The world's first Pavlova Western
Mon, 23 Apr 2012 10:57p.m.
By Laura Frykberg
New Zealand's film industry is more renowned for its fantasy films than its Westerns, but one Kiwi director is trying to change that.
Good for Nothing, the world's first ‘pavlova’ western - instead of spaghetti - had its New Zealand premiere last night.
Good for Nothing has all the makings of a traditional Western, except for its plot.
An outlaw in the film has erectile dysfunction, which he discovers after trying to have his way with a woman he kidnaps.
At its premiere the man behind that character, Cohen Holloway, would not be drawn on that subject, but did reveal why he was ideal for the part.
“I got the role because I’m actually really terrible at lines, it's actually real hard, sort of on screen not doing much and the camera is there, and wherever you look has got to mean something.”

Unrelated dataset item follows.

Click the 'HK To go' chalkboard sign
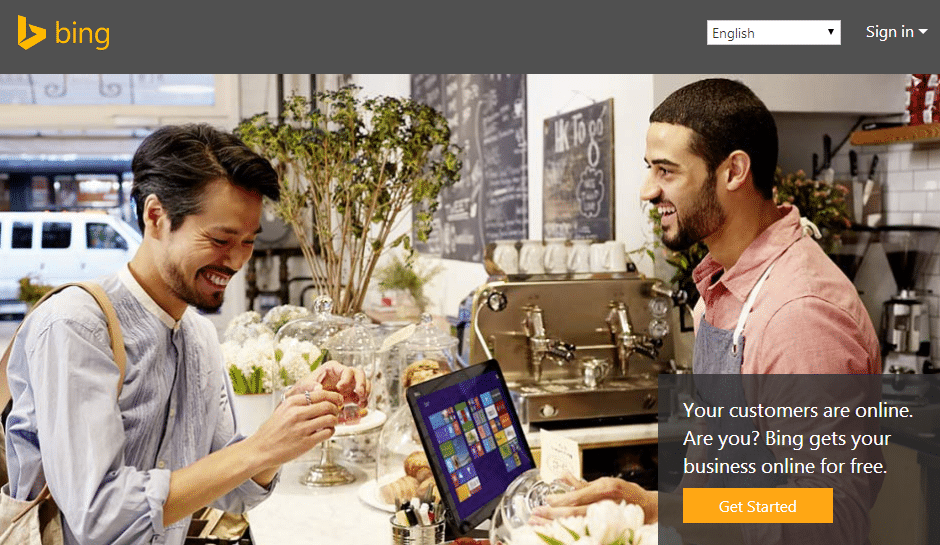Viewport: 940px width, 545px height. pyautogui.click(x=579, y=171)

The film was shot in central Otago, where its director Mike Wallis spent his childhood holidays dreaming about being a cowboy.
“I always found the connections between the landscapes down there and the Westerns we see on screen, and that sort of inspired the idea of making a Western down there.”
The New York Times agrees, saying “New Zealand’s ravishing landscapes portray the American West well”.
A view shared at last night's premiere by some well known faces including Andy Serkis and Brett McKenzie
“I'm absolutely thrilled to be here, Mike Wallis is an old friend of mine from back in the Lord of the Rings days so to see him actually get to make this,” Serkis says.
And Brett McKenzie could relate to the film.
“It's awesome I mean my dad's a horse farmer and I am a big fan of horse movies.
“I grew up watching Westerns and eating toasties.”
And as for whether the 'pavlova' western becomes the new spaghetti, Wallis says it depends on how popular it is at the New Zealand box office when it opens in May.